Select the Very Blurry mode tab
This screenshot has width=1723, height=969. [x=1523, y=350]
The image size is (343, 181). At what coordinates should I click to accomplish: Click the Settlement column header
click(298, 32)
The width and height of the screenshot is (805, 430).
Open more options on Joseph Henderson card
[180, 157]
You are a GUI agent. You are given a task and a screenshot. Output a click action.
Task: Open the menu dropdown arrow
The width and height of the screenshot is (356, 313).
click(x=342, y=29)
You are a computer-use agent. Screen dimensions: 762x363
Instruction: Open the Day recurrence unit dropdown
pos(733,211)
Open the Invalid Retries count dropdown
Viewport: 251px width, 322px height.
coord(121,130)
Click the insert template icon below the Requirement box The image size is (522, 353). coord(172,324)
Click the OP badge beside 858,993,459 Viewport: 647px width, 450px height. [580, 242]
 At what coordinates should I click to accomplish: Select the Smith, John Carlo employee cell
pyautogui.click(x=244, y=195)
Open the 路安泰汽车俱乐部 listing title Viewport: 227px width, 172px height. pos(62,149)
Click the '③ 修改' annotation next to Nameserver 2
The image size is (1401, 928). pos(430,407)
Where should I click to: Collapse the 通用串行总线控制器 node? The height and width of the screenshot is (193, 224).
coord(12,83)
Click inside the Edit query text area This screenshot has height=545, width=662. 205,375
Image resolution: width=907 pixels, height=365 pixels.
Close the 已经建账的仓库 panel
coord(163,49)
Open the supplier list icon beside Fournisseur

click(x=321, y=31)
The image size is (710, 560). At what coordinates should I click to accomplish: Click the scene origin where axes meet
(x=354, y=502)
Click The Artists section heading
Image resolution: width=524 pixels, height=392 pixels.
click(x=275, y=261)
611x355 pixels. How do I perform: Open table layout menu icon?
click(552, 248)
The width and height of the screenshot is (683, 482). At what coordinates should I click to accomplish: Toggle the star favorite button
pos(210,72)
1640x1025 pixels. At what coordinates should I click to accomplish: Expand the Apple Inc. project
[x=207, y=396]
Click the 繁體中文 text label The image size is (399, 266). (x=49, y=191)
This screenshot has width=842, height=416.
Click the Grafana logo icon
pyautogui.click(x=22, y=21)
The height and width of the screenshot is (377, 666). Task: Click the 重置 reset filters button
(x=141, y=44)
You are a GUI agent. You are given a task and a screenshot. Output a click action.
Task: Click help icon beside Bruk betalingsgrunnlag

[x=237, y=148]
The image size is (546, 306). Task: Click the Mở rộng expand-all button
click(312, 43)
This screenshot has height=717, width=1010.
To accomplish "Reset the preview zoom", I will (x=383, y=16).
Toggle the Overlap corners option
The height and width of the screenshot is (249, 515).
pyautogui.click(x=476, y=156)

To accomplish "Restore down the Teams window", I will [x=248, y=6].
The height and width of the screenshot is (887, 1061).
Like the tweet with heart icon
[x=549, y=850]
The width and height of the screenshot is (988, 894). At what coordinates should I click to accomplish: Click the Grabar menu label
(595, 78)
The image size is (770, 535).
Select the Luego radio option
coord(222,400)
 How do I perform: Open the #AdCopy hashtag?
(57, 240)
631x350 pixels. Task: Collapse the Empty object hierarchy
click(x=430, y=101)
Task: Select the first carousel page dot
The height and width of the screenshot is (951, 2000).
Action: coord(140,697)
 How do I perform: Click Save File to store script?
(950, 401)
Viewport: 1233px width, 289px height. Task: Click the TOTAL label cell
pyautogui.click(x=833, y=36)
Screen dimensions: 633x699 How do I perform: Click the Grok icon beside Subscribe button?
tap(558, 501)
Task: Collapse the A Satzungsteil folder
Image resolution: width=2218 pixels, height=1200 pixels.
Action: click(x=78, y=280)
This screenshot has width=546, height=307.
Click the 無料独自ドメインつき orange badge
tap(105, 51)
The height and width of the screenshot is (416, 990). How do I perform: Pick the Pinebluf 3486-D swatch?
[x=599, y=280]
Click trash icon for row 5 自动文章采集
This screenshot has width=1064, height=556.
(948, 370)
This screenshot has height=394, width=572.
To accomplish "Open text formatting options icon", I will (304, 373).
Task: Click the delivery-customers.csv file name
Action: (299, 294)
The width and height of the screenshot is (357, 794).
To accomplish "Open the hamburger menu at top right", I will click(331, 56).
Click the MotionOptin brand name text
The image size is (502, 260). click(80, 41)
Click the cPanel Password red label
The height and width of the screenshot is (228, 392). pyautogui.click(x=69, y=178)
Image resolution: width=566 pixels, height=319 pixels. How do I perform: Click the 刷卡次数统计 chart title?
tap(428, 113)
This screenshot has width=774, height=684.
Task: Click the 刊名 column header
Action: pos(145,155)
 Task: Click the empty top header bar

* * * * * * *

JOB:
Edit the records above so that each "dropdown" becomes "drop-down", and leave every other line and word unchanged.

EXERCISE ANSWER:
Select the Very Blurry mode tab
This screenshot has width=1723, height=969. [x=1523, y=350]
The image size is (343, 181). At what coordinates should I click to accomplish: Click the Settlement column header
click(298, 32)
The width and height of the screenshot is (805, 430).
Open more options on Joseph Henderson card
[180, 157]
You are a GUI agent. You are given a task and a screenshot. Output a click action.
Task: Open the menu drop-down arrow
The width and height of the screenshot is (356, 313).
click(x=342, y=29)
You are a computer-use agent. Screen dimensions: 762x363
Instruction: Open the Day recurrence unit drop-down
pos(733,211)
Open the Invalid Retries count drop-down
Viewport: 251px width, 322px height.
coord(121,130)
Click the insert template icon below the Requirement box The image size is (522, 353). coord(172,324)
Click the OP badge beside 858,993,459 Viewport: 647px width, 450px height. [580, 242]
 At what coordinates should I click to accomplish: Select the Smith, John Carlo employee cell
pyautogui.click(x=244, y=195)
Open the 路安泰汽车俱乐部 listing title Viewport: 227px width, 172px height. pos(62,149)
Click the '③ 修改' annotation next to Nameserver 2
The image size is (1401, 928). pos(430,407)
Where should I click to: Collapse the 通用串行总线控制器 node? The height and width of the screenshot is (193, 224).
coord(12,83)
Click inside the Edit query text area This screenshot has height=545, width=662. 205,375
Image resolution: width=907 pixels, height=365 pixels.
Close the 已经建账的仓库 panel
coord(163,49)
Open the supplier list icon beside Fournisseur

click(x=321, y=31)
The image size is (710, 560). At what coordinates should I click to accomplish: Click the scene origin where axes meet
(x=354, y=502)
Click The Artists section heading
Image resolution: width=524 pixels, height=392 pixels.
click(x=275, y=261)
611x355 pixels. How do I perform: Open table layout menu icon?
click(552, 248)
The width and height of the screenshot is (683, 482). At what coordinates should I click to accomplish: Toggle the star favorite button
pos(210,72)
1640x1025 pixels. At what coordinates should I click to accomplish: Expand the Apple Inc. project
[x=207, y=396]
Click the 繁體中文 text label The image size is (399, 266). (x=49, y=191)
This screenshot has width=842, height=416.
Click the Grafana logo icon
pyautogui.click(x=22, y=21)
The height and width of the screenshot is (377, 666). Task: Click the 重置 reset filters button
(x=141, y=44)
You are a GUI agent. You are given a task and a screenshot. Output a click action.
Task: Click help icon beside Bruk betalingsgrunnlag

[x=237, y=148]
The image size is (546, 306). Task: Click the Mở rộng expand-all button
click(312, 43)
This screenshot has height=717, width=1010.
To accomplish "Reset the preview zoom", I will (x=383, y=16).
Toggle the Overlap corners option
The height and width of the screenshot is (249, 515).
pyautogui.click(x=476, y=156)

To accomplish "Restore down the Teams window", I will [x=248, y=6].
The height and width of the screenshot is (887, 1061).
Like the tweet with heart icon
[x=549, y=850]
The width and height of the screenshot is (988, 894). At what coordinates should I click to accomplish: Click the Grabar menu label
(595, 78)
The image size is (770, 535).
Select the Luego radio option
coord(222,400)
 How do I perform: Open the #AdCopy hashtag?
(57, 240)
631x350 pixels. Task: Collapse the Empty object hierarchy
click(x=430, y=101)
Task: Select the first carousel page dot
The height and width of the screenshot is (951, 2000).
Action: coord(140,697)
 How do I perform: Click Save File to store script?
(950, 401)
Viewport: 1233px width, 289px height. Task: Click the TOTAL label cell
pyautogui.click(x=833, y=36)
Screen dimensions: 633x699 How do I perform: Click the Grok icon beside Subscribe button?
tap(558, 501)
Task: Collapse the A Satzungsteil folder
Image resolution: width=2218 pixels, height=1200 pixels.
Action: click(x=78, y=280)
This screenshot has width=546, height=307.
Click the 無料独自ドメインつき orange badge
tap(105, 51)
The height and width of the screenshot is (416, 990). How do I perform: Pick the Pinebluf 3486-D swatch?
[x=599, y=280]
Click trash icon for row 5 自动文章采集
This screenshot has width=1064, height=556.
(948, 370)
This screenshot has height=394, width=572.
To accomplish "Open text formatting options icon", I will (304, 373).
Task: Click the delivery-customers.csv file name
Action: (299, 294)
The width and height of the screenshot is (357, 794).
To accomplish "Open the hamburger menu at top right", I will click(331, 56).
Click the MotionOptin brand name text
The image size is (502, 260). click(80, 41)
Click the cPanel Password red label
The height and width of the screenshot is (228, 392). pyautogui.click(x=69, y=178)
Image resolution: width=566 pixels, height=319 pixels. How do I perform: Click the 刷卡次数统计 chart title?
tap(428, 113)
This screenshot has width=774, height=684.
Task: Click the 刊名 column header
Action: pos(145,155)
 Task: Click the empty top header bar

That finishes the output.